On Tue, Nov 17, 2020 at 04:09:39PM +0100, David Hildenbrand wrote:
> On 15.11.20 09:26, Mike Rapoport wrote:
> > On Thu, Nov 12, 2020 at 09:15:18PM +0100, David Hildenbrand wrote:

...

> > My thinking was that since secretmem does what mlock() does wrt
> > swapability, it should at least obey the same limit, i.e.
> > RLIMIT_MEMLOCK.
> 
> Right, but at least currently, it behaves like any other CMA allocation
> (IIRC they are all unmovable and, therefore, not swappable). In the future,
> if pages would be movable (but not swappable), I guess it might makes more
> sense.

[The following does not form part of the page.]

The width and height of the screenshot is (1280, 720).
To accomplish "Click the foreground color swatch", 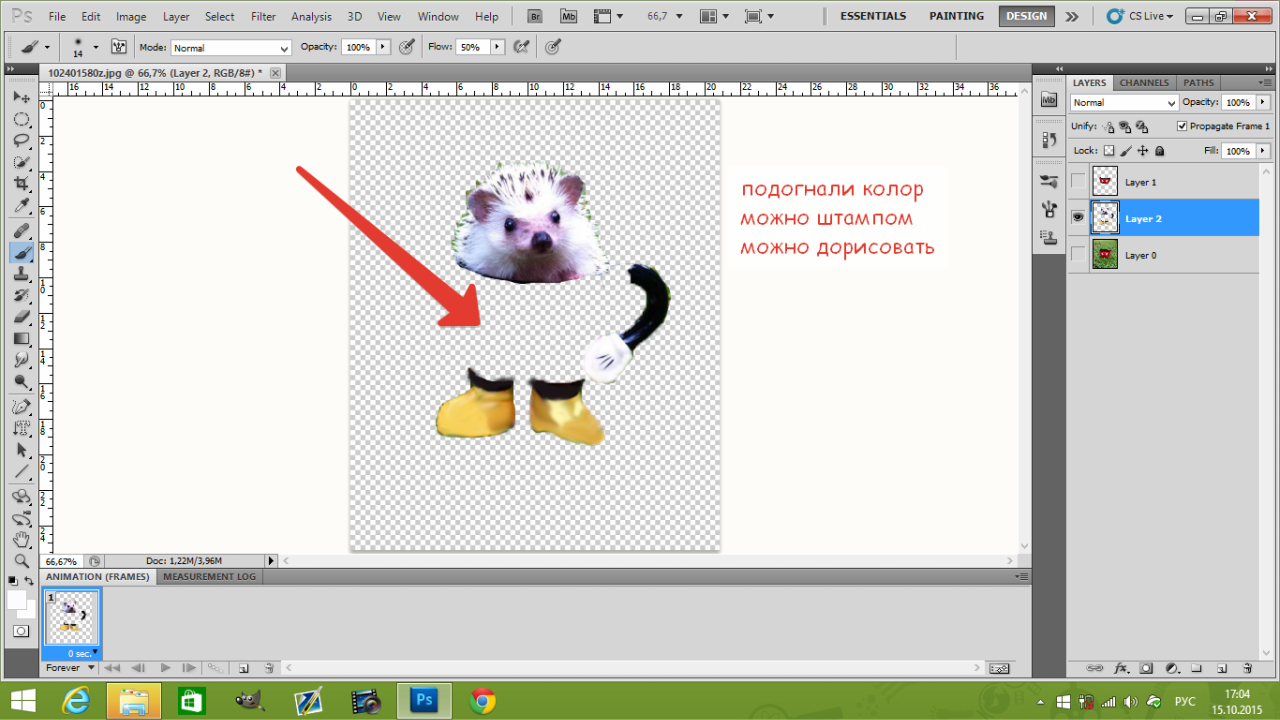I will (17, 600).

I assume we never ever want to swap secretmem.
> 
> "man getrlimit" states for RLIMIT_MEMLOCK:
> 
> "This is the maximum number of bytes of memory that may be
>  locked into RAM.  [...] This limit affects
>  mlock(2), mlockall(2), and the mmap(2) MAP_LOCKED operation.
>  Since Linux 2.6.9, it also affects the shmctl(2) SHM_LOCK op‐
>  eration [...]"
> 
> So that place has to be updated as well I guess? Otherwise this might come
> as a surprise for users.

Sure.

> > 
> > > E.g., we also don‘t
> > > account for gigantic pages - which might be allocated from CMA and are
> > > not swappable.
> > Do you mean gigantic pages in hugetlbfs?
> 
> Yes
> 
> > It seems to me that hugetlbfs accounting is a completely different
> > story.
> 
> I'd say it is right now comparable to secretmem - which is why I though
> similar accounting would make sense.

IMHO, using RLIMIT_MEMLOCK and memcg is a more straightforward way than
a custom cgroup.

And if we'll see a need for additional mechanism, we can always add it.
 
> -- 
> Thanks,
> 
> David / dhildenb
> 
> 

-- 
Sincerely yours,
Mike.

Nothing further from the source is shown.